Kenyataan itu pula yang bahkan masih ia temui ketika menjejakkan kembali kakinya di Makassar. Sudah empat tahun Rene Alberts sempat berpisah dari Kota Angin Mamiri itu ketika menukangi Sarawak FA pada 2011 hingga 2015.

"Sayang sekali amat sedikit infrastruktur. Jika Anda lihat di Makassar bahkan tak ada satu pun lapangan latihan yang layak," ucap Rene Alberts.

"Kami bahkan tak bisa berlatih di sana. Antusiasme yang sangat besar tapi tak ada kemauan dari otoritas setempat untuk membangun fasilitas sepak bola. Itu amat disayangkan."
Kerusuhan di Stadion Mattoangin pada Piala Presiden 2015 sehingga aparat kepolisian masuk lapangan.Kerusuhan di Stadion Mattoangin pada Piala Presiden 2015 sehingga aparat kepolisian masuk lapangan. (ANTARA FOTO/Yusran Uccang)
"Dari 2010 dan kembali ke Makassaar pada 2016, saya lihat banyak sekali hotel, gedung-gedung megah yang baru. Saya lihat apa pun dari kemajuan kota ini, tapi pembangunan lapangan di sana nyaris tidak ada," ucap Rene Alberts menambahkan.

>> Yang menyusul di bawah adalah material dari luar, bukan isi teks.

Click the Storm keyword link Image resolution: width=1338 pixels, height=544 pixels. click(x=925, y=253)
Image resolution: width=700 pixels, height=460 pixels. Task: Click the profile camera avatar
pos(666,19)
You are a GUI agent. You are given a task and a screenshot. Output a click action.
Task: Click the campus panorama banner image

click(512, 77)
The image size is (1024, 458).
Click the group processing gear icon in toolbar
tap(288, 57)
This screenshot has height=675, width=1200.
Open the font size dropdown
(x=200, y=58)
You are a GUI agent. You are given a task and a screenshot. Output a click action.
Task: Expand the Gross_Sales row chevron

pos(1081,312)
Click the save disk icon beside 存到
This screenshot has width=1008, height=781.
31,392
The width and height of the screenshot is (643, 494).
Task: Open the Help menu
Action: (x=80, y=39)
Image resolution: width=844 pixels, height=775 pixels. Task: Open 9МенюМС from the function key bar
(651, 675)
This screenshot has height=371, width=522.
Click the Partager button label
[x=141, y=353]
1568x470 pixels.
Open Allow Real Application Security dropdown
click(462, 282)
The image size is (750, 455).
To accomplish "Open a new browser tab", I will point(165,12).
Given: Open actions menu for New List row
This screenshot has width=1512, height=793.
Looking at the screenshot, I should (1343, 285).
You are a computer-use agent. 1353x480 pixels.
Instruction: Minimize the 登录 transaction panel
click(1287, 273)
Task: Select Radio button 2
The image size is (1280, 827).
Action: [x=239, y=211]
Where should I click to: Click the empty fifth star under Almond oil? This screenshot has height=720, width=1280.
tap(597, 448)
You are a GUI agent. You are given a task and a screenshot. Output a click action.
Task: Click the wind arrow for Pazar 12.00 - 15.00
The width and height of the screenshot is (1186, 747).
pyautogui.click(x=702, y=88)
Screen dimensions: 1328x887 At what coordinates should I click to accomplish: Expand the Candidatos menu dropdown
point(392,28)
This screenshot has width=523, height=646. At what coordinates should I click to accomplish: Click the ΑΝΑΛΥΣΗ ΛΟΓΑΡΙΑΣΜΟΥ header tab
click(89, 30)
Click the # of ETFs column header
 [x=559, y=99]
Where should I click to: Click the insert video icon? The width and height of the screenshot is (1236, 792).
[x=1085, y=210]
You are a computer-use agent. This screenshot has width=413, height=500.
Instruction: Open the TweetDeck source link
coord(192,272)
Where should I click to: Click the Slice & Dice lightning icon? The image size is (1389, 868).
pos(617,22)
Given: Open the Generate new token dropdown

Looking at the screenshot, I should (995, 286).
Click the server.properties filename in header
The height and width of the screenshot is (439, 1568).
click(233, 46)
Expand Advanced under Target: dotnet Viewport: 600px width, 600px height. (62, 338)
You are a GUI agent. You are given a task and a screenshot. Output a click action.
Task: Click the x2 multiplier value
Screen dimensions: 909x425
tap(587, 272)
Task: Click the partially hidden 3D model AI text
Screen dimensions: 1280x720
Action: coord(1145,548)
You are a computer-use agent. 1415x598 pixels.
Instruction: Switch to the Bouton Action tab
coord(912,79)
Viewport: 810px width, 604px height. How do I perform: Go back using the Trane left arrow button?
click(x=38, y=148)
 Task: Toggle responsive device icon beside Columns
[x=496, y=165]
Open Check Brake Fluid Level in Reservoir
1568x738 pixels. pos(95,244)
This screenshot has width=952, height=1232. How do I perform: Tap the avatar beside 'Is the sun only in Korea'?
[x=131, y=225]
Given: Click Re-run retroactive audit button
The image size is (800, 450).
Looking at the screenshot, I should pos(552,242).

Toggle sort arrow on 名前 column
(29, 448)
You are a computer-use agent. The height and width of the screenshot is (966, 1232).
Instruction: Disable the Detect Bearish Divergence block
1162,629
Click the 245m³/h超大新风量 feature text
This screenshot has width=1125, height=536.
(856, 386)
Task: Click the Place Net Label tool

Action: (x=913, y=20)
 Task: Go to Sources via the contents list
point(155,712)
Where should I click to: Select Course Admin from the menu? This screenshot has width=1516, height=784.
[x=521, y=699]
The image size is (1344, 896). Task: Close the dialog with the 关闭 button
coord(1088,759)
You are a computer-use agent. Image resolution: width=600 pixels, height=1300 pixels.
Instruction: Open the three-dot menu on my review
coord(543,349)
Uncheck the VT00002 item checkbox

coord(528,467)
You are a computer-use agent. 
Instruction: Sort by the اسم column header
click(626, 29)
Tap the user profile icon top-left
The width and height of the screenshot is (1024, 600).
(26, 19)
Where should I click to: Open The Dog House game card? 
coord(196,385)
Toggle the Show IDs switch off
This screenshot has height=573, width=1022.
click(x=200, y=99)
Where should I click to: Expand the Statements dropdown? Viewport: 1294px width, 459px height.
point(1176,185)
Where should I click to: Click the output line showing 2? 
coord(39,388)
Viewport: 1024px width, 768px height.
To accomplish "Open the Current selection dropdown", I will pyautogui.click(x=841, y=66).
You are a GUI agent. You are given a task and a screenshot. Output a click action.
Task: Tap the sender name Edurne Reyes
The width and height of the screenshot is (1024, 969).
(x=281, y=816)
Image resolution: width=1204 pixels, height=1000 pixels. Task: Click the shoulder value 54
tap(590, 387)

Ia menilai tidak ada keinginan dan ketertarikan dari otoritas setempat untuk membuat infrastruktur untuk mengangkat prestasi olahraga, terutama sepak bola di Makassar.

Stadion Barombong yang dijanjikan sebagai markas baru PSM, hingga kini belum juga selesai. Padahal, sudah empat tahun pembangunan itu dijalankan.

"Makanya kami sampai harus berencana ke Bali untuk melakukan pemusatan latihan. Sebagai tim yang berambisi besar, tidak mungkin kami berlatih di fasilitas yang buruk," terang pelatih kelahiran Amsterdam itu.